+++ Given data +++

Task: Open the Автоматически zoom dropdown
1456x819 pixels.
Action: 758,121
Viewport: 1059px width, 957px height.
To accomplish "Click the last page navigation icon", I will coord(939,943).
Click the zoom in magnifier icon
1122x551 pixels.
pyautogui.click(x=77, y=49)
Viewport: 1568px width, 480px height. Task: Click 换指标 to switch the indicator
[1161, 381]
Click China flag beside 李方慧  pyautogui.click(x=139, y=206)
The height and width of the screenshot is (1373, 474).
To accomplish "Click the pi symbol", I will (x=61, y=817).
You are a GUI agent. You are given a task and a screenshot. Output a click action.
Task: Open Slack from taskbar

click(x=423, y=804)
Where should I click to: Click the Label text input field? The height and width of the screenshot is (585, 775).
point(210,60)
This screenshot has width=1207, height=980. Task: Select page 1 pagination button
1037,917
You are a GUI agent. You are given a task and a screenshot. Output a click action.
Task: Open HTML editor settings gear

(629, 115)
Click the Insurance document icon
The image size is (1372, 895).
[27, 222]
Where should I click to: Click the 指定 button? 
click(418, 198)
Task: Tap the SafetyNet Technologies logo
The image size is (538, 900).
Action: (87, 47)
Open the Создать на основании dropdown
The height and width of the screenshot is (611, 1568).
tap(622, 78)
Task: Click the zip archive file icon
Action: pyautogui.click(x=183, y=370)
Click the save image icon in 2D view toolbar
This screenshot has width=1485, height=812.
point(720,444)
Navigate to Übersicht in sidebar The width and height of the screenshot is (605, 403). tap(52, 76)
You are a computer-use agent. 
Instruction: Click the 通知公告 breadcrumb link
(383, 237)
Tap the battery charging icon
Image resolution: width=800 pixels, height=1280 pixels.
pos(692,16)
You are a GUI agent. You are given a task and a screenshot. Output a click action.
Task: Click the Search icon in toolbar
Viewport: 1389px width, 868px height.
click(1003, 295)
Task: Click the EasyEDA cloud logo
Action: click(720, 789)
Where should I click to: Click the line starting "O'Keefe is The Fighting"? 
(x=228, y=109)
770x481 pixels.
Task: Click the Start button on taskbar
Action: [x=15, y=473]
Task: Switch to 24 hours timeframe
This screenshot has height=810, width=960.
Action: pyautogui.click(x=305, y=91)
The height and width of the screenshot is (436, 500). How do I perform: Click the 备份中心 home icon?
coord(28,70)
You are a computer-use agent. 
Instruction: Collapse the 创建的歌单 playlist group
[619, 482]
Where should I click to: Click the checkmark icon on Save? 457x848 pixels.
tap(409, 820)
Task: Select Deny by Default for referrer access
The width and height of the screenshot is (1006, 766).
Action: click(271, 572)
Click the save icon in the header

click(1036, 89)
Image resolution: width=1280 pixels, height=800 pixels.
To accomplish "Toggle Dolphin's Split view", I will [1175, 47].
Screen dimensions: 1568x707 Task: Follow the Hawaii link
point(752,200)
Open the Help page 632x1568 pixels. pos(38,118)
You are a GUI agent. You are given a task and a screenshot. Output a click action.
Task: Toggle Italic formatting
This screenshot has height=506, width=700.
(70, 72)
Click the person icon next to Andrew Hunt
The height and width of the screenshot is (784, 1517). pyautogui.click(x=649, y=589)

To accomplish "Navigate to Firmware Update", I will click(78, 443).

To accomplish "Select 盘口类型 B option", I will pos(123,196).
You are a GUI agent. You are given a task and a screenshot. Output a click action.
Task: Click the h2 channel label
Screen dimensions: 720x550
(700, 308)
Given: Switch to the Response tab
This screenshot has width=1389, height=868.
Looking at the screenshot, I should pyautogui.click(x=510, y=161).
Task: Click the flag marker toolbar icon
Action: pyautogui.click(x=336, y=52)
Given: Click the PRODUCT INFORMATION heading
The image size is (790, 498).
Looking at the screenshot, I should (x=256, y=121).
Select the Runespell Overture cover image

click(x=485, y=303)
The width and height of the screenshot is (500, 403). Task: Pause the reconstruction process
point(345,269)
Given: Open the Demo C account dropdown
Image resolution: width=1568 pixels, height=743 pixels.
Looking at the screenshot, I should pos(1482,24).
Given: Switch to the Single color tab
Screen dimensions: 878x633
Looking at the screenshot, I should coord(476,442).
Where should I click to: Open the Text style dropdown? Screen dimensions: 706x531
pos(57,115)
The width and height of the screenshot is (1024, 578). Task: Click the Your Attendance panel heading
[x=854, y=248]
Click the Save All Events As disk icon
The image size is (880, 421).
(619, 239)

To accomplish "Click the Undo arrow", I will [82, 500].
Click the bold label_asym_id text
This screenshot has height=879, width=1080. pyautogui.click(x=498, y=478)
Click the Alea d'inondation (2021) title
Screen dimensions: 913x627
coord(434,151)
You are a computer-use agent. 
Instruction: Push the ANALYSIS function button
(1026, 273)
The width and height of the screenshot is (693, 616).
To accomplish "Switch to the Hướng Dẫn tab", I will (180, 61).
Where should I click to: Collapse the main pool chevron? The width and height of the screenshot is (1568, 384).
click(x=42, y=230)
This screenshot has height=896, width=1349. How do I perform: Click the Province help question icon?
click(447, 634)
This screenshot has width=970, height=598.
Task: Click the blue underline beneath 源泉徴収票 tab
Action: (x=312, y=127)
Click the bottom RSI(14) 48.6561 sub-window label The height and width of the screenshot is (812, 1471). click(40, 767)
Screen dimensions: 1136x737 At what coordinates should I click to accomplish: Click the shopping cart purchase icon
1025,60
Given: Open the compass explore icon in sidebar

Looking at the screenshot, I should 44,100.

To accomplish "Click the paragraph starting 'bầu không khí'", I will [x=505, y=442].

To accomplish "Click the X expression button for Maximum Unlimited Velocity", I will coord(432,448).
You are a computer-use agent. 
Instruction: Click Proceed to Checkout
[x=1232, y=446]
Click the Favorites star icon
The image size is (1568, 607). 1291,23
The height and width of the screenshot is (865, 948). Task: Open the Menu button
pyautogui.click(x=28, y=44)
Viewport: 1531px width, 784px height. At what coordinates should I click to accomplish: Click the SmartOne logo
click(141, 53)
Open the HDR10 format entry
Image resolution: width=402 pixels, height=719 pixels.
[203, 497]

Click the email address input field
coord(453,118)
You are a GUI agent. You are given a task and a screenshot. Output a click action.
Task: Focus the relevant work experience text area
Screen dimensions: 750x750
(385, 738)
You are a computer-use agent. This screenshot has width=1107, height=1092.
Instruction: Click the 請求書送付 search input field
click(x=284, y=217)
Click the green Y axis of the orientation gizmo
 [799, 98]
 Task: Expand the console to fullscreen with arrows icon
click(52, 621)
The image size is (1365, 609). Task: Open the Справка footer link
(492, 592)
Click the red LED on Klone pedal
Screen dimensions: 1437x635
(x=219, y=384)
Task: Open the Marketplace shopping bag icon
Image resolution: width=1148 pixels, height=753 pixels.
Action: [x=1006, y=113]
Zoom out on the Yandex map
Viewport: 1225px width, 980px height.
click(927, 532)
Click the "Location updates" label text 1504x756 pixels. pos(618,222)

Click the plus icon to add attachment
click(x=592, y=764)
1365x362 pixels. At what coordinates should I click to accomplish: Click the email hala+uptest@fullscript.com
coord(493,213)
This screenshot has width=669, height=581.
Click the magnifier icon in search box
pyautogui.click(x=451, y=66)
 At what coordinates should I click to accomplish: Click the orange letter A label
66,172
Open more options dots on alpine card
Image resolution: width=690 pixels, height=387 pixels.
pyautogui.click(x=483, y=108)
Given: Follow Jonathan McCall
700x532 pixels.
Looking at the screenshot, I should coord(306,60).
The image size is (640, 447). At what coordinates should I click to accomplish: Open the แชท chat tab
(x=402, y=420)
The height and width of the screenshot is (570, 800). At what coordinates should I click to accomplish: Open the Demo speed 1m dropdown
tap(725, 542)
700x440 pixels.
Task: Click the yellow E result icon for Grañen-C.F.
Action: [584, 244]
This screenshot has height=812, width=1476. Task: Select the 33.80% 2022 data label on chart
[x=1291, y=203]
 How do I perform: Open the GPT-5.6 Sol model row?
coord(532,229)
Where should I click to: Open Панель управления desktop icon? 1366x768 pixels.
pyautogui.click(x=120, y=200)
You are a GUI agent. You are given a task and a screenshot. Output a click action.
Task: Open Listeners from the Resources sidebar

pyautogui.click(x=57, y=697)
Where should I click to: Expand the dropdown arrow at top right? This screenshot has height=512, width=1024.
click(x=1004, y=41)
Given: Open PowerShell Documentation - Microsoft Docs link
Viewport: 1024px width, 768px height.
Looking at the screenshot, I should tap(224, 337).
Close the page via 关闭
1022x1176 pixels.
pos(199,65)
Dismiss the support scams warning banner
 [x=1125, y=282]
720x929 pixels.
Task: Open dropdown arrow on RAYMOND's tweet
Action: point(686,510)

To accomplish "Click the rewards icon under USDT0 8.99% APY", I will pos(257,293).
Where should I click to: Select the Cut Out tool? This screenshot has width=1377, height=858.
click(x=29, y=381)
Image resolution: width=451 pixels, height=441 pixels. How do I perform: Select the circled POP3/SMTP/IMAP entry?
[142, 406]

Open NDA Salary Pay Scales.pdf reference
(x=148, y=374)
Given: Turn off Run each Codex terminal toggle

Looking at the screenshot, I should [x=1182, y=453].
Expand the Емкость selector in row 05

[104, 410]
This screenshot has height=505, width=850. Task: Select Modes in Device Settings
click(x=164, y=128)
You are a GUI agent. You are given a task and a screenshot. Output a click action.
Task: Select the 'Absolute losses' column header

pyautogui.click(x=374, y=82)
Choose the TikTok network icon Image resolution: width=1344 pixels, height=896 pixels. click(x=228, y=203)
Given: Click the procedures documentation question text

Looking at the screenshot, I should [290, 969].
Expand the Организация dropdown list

+++

— Written task —
Rewrite the material from the line holding "Where should I click to: Select" through the end of the material, inclusive, replacing "Device Settings" with "System Preferences" and changing nothing else.

— Task solution —
Where should I click to: Select the Cut Out tool? This screenshot has width=1377, height=858.
click(x=29, y=381)
Image resolution: width=451 pixels, height=441 pixels. How do I perform: Select the circled POP3/SMTP/IMAP entry?
[142, 406]

Open NDA Salary Pay Scales.pdf reference
(x=148, y=374)
Given: Turn off Run each Codex terminal toggle

Looking at the screenshot, I should [x=1182, y=453].
Expand the Емкость selector in row 05

[104, 410]
This screenshot has height=505, width=850. Task: Select Modes in System Preferences
click(x=164, y=128)
You are a GUI agent. You are given a task and a screenshot. Output a click action.
Task: Select the 'Absolute losses' column header

pyautogui.click(x=374, y=82)
Choose the TikTok network icon Image resolution: width=1344 pixels, height=896 pixels. click(x=228, y=203)
Given: Click the procedures documentation question text

Looking at the screenshot, I should [290, 969].
Expand the Организация dropdown list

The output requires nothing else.